Today I’d like to introduce you to Beaker, a computation platform we use and develop at AI2. It allows our researchers to run hundreds of thousands of easy-to-track experiments on infrastructure they don’t need to administer. In the last year, we ran over 100,000 unique experiments on Beaker, representing over 300,000 hours of work. Much of that occurred on our multi-million dollar physical machine cluster, while still allowing researchers to burst to the cloud to meet deadlines. We want to share the story of what we’ve developed because it’s been a force multiplier for the high-quality research going on at AI2. As a small platform engineering group there’s no way we would’ve kept pace with our researchers without it.

Setting the stage

AI2 researchers are great problem solvers. Starting from scratch on a newly provisioned machine, they can install GPU drivers and dependencies, run code, debug and iterate, capture results to a storage bucket in the cloud and set permissions for others in the group to read them. Oh, and track those steps in a spreadsheet or text file.

But this administrative activity sure is a lot of work, and it is often a distraction from the main goal of experimenting with ideas and making discoveries. And when every researcher invents their own way to track experiments or share data, it’s hard to collaborate.

Many years ago we anticipated this potential trend and introduced Beaker as an in-house system for running experiments. It abstracts away the boilerplate so that researchers can focus on the core: provide some input files and a program to run, tell Beaker how to run it, and watch as results are collected. It’s easy to compare inputs and outputs on Beaker’s website to discover patterns and to share what was done with collaborators. In effect, we can move fast and learn things.

How researchers use it

Let’s say we are writing code to train a deep learning model on a corpus of common sense statements. To do so, we’ll need a GPU, which a laptop might not have. With the Beaker CLI program, we can simply request an interactive shell in a container with 1 or more GPUs and get a prompt in seconds. Then we test our code there to confirm it runs on a sample of data, or debug it. When things are looking good, Beaker will save the program and any library dependencies in a Docker image.

Next we’ll want to train on a larger corpus. Using the same Beaker CLI program, we can upload the large corpus to Beaker (or use an existing corpus that someone already shared!) and tell Beaker how to run our code unattended. Here’s an example specification in YAML format:

Once submitted, we can watch progress on the Beaker website or use the Beaker CLI to get updates.

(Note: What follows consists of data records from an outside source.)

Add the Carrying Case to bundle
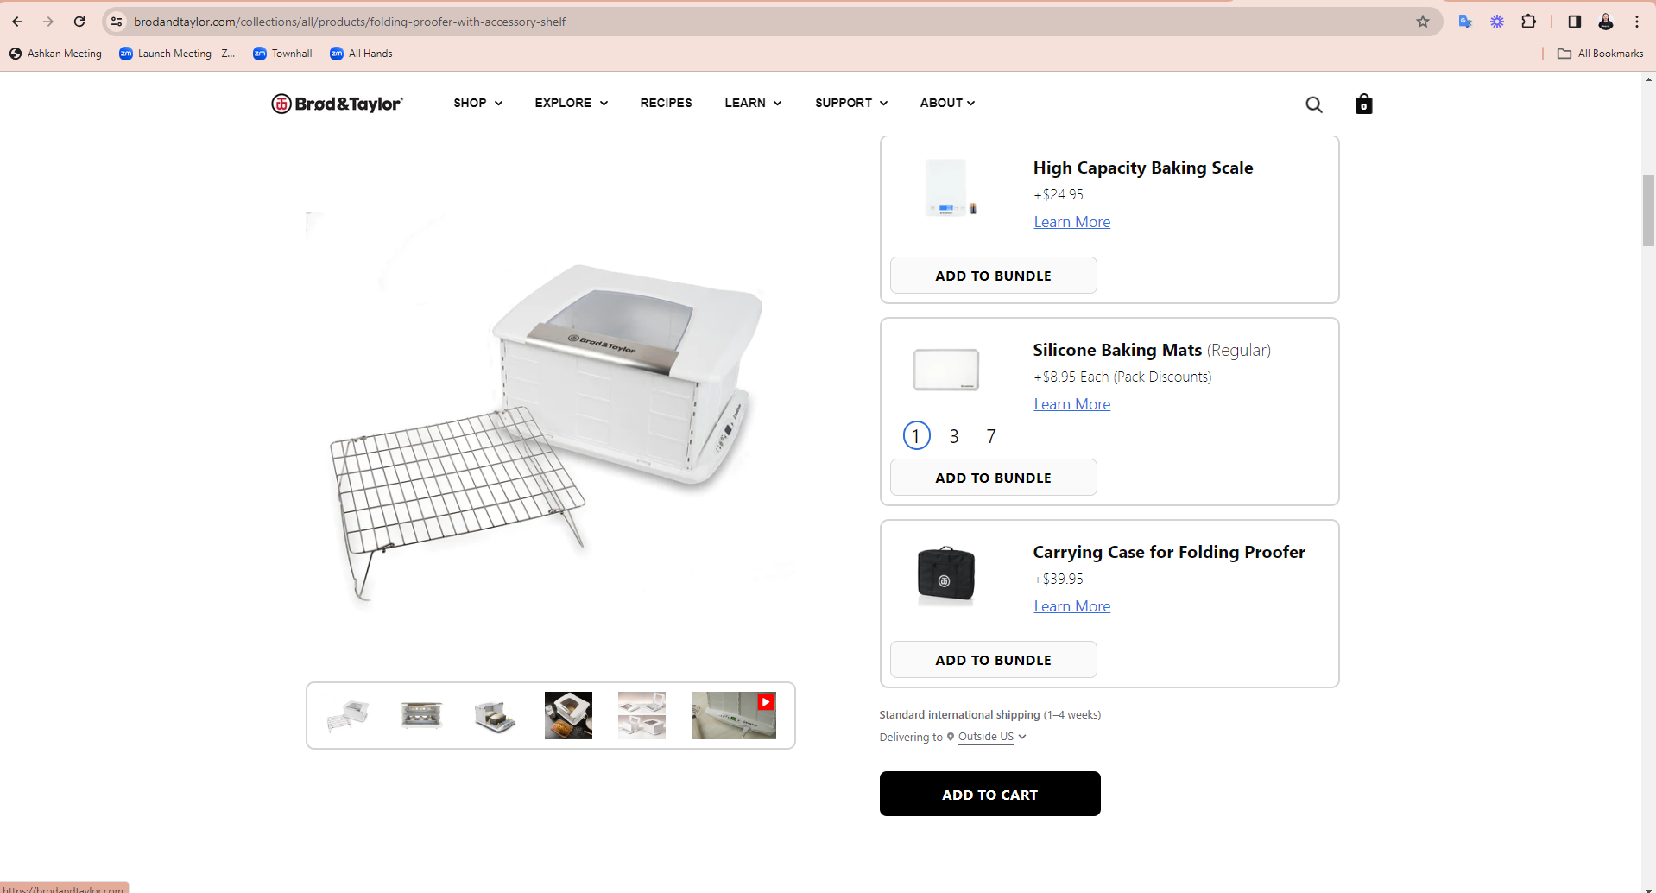 coord(993,660)
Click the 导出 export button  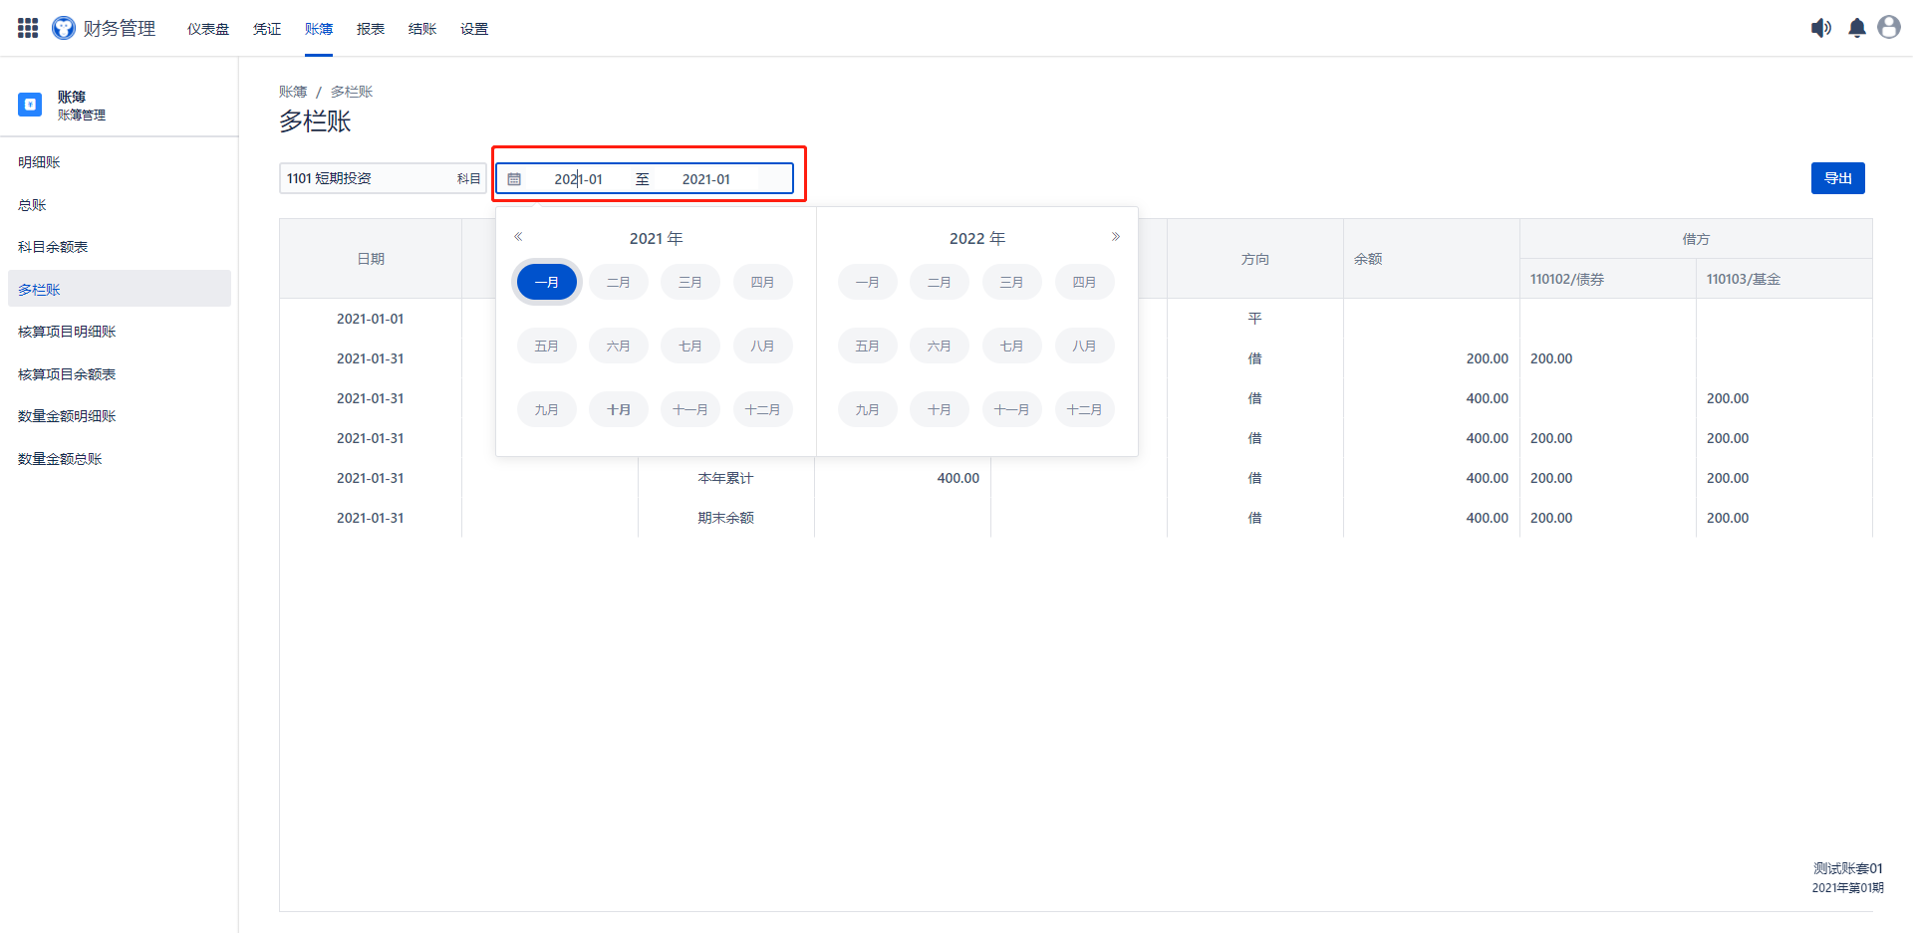point(1837,178)
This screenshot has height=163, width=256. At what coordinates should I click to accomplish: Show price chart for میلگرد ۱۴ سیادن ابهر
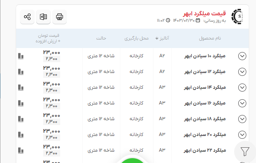click(21, 87)
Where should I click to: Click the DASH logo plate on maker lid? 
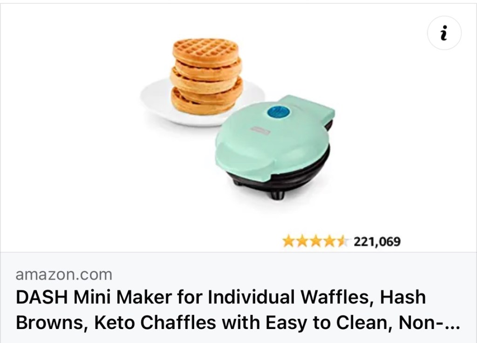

Without further involvement, Beaker will find a machine with a free GPU in the cluster ai2/mosaic-compute-a100, download the input corpus and the common_sense_trainer program to that machine, start it with the arguments provided, log output, and save the trained model in /output as a dataset.

As the training proceeds, we can tail output logs to confirm expected progress. When it’s done, we can download the trained model from the website or with the Beaker CLI program.

Behind the scenes

When researchers use Beaker, they frame the work in terms of specific ideas:

• Experiments: A specification for how Beaker should run a program.
• Datasets: An immutable directory of files with provenance. This can be an input to an experiment (which Beaker provides automatically) or a result from an experiment (which Beaker saves automatically.)
• Resources: How much memory and how many CPUs and GPUs are required.

With these ideas in mind, we’ve created Beaker to execute batch experiments, to automatically provision machines in the cloud to meet demand surges, and to provide requested resources for interactive shell sessions.

Researchers don’t have to worry about copying code or data to machines, or saving results, because Beaker safely archives results as soon as an experiment completes. This lets AI2 researchers easily submit hundreds or thousands of experiments to run without babysitting the actual execution. If machines are idle, low priority work can fill in the gaps to maximize utilization. And if there’s a bug in the experiment, Beaker provides stdout logs with timestamps, so diagnostics are easy. In addition, by making it possible to see others’ work, researchers can share runtime parameters and results effortlessly.

Future

While it may seem like Beaker is a panacea, we are growing and learning how our needs change. For example:

• We used to only support cloud computation, but extended to physical machines to support custom cutting-edge hardware. This has worked well for most of our workloads, while bursting to use the cloud remains a necessity before deadlines.
• More recently, we’ve made it easy to run Python-based batch experiments, even though Beaker is language-agnostic at its core because it relies on containers.

On the engineering side, our experience with managing clusters of machines, their storage, and networking has been a reminder that this is a hard problem. GPUs can get too hot, disks can fail, fiber optic cables can become dusty. Resource demand can be unpredictable, and it’s hard to isolate experiments from one another. So as researchers push the limits, we adapt Beaker. Because Beaker’s stability is critical, we prepare testing environments to iterate safely and quickly. Every week we make improvements to Beaker to smooth over rough spots and to enable new ways of making discoveries.

We’re excited about Beaker’s future, and the opportunity we have to catalyze world-class ML research by working closely with scientists.